Perl with CSV file 3

Cybershmuck · Jan 21, 2005

Hi,

I’ve got a CSV file with the following information that I want to cycle through each line and split the values up by commas. The first line is the header record

BSB,Account Number, Amount (Gross),Account Name,Memo

62919,10213139,$203.40,A Wiesner,
112879,121473373,$125.55,AJ Bagala,
244000,106685045,"$7,605.40",Dell Australia Pty Ltd,
83091,466155928,$287.10,Digiguard.net Pty Ltd,
,,
,,
,,

How do I skip lines with blanks and how do I strip off trailing commas of each record?
Here’s my attempt of the code:

Code:

my $fieldnames = 1;
my $header = <IN> if $fieldnames;
@data =  <IN>;
foreach my $currentline (@data)
{

#Need some code her to strip off trailing commas

next if (index($currentline, ",,") > -1); #Skip any lines with just ,, in it	

($bsb, $acct_num, $amt, $acct_name, $memo) = split /,/,  
$currentline;

Thanks in advance

Rieekan · Jan 21, 2005

Take a look at the Text::CSV_XS module. Most of the work for you has been taken care of in that module.

- Rieekan

dmazzini · Jan 21, 2005

Routine got from perl cookbook:
It works very well

#!/opt/nokianms/bin/perl
open (CHECKBOOK, "test.csv");
open( OUTFILE, "> text.txt" )
or die( "Can not open test.txt: $!" );

while ($file = <CHECKBOOK>) {
@fields = parse_csv($file);
$first_field=$fields[0];
$second_field=$fields[1];
$third_field=$fields[2];
$four_field=$fields[3];
print OUTFILE "FIRSTFIELD=$first_field,SECONDFIELD:$second_field,THIRDFIELD:$third_field\n";
}

sub parse_csv {
my $text = shift; # record containing comma-separated values
my @new = ();
push(@new, $+) while $text =~ m{
"([^\"\\]*(?:\\.[^\"\\]*)*)",?
| ([^,]+),?
| ,
}gx;
push(@new, undef) if substr($text, -1,1) eq ',';
return @new; # list of values that were comma-separated
}

close(CHECKBOOK);
close(OUTFILE);

mlibeson · Jan 21, 2005

To remove leading commas:

$_ =~ s/^[\s*\,]+//;

To remove trailing commas:

$_ =~ s/[\s*\,]+$//;

To skip blank lines:

next if (/^[\s*\,]*$/);

Michael Libeson

cntr · Jan 21, 2005

Awk:

Code:

# Set field-separator.
BEGIN { FS=OFS="," }

1==NR { header=$0; next }

# Remove trailing commas.
{ sub(/,+$/, "") }
# Skip empty lines.
0==NF { next } 

{ # To ease parsing, quote all fields.
  quote_all()
  gsub(/^"|"$/, "")
  split($0, a, /","/ )
  bsb = a[1]
  acct_num = a[2]
  amt = a[3]
  acct_name = a[4]
  memo = a[5]
}

function quote_all(     i,q )
{ q = "\""
  while (++i <= NF)
  { if ( $i ~ /^"/ )  q = ""
    $i = q $i q
    if ( $i ~ /"$/ )  q = "\""
  }
}

bluegroper · Jan 21, 2005

Be careful because I recall that BSB's MUST be 6 digits.

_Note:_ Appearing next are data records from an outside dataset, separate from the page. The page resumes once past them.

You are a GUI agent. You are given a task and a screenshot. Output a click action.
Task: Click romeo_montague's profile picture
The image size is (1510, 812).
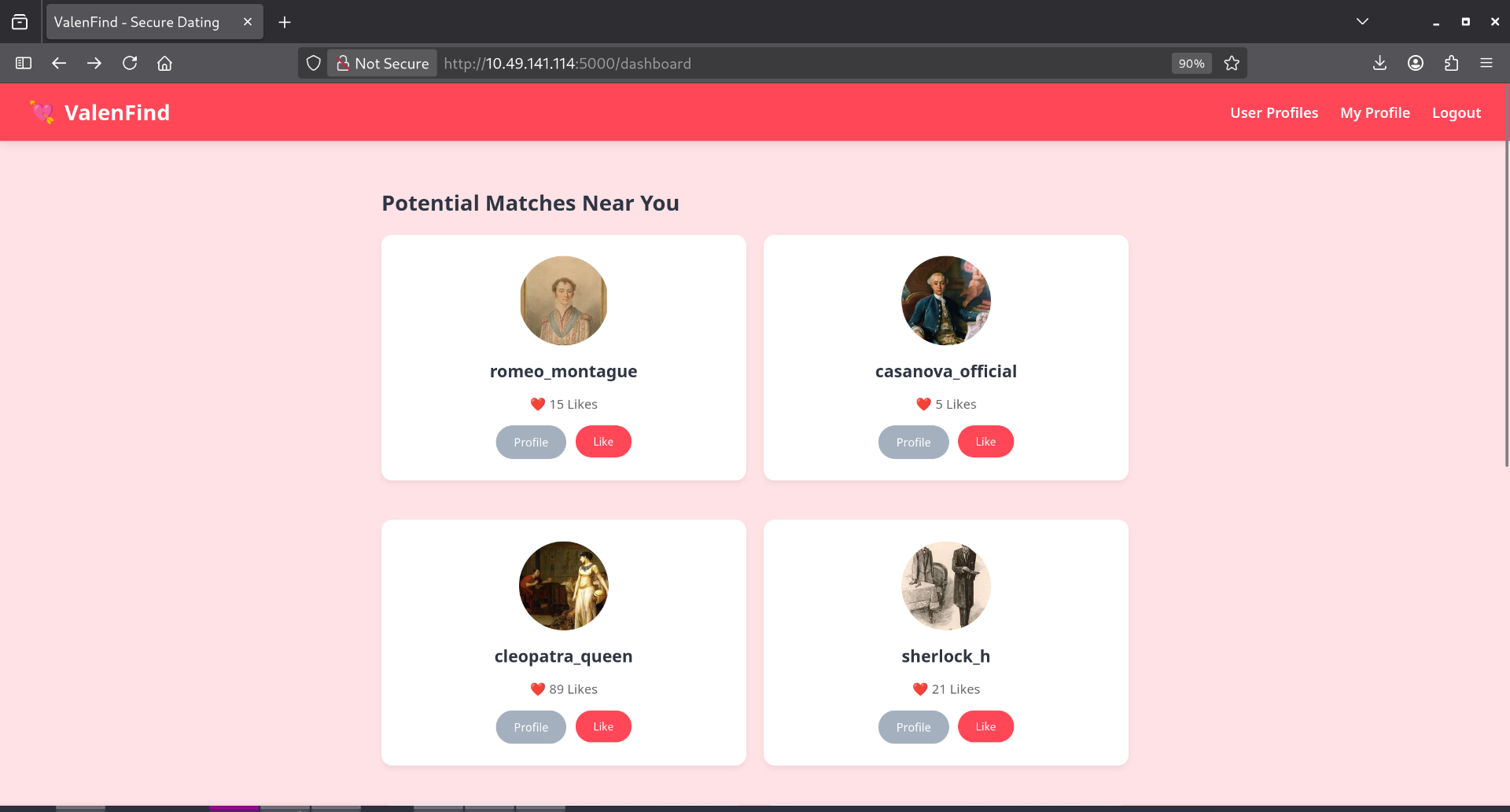(x=563, y=300)
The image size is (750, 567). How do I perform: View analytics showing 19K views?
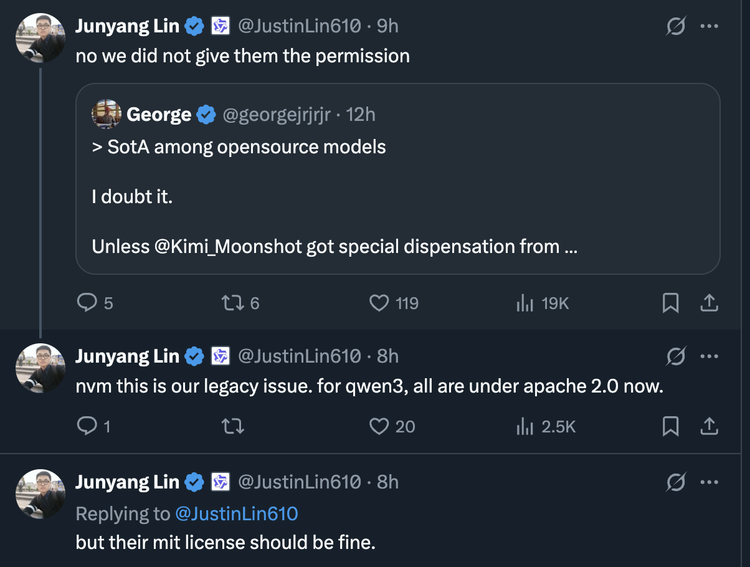coord(525,302)
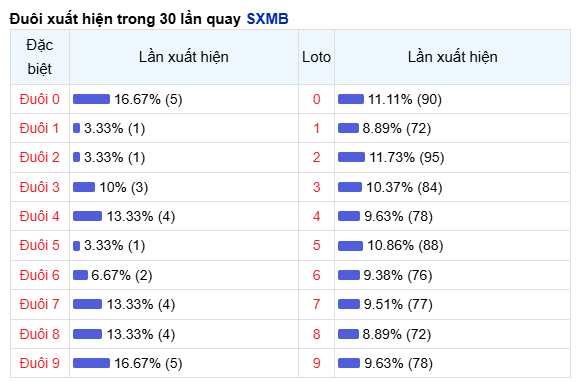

Cybershmuck · Jan 21, 2005

Cool thanks for your input ppl. I'll chekc it out

Cybershmuck · Jan 21, 2005

bluegroper,

Yeah if they're not 6 digits then I automatically add a leading 0 to the number

Cybershmuck · Jan 22, 2005

Ok now I’ve got something here that’s sort of working but not really that reliable. Need an effective way to strip all trailing commas.
At the moment I use :

next if (index($currentline, ",,") == 0 );

to skip each record that starts with “,,”. I need a way to skip a record if any number of commas appear in anywhere in the line not just at index = 0.
However, I can not just use:

Next if (index($currentline, “,,”) > -1)

incase it skips records with traling commas after four valid field values.

Code:

my $fieldnames = 1;
my $header = <IN> if $fieldnames;

@data = <IN>;

foreach my $currentline (@data)
{
	next if $currentline < 1; #Skip blank lines

	
	# Skips the record if it starts with ";;"
	next if (index($currentline, ",,") == 0 );

	
	($bsb, $acct_num, $amt, $acct_name, $memo) = split /,/, $currentline;
}

mikevh · Jan 22, 2005

Code:

#!perl
use strict;
use warnings;

my @data = <DATA>;
[b]chomp @data;[/b]
my $fieldnames = 1;
[b]my $header = shift @data if $fieldnames;[/b]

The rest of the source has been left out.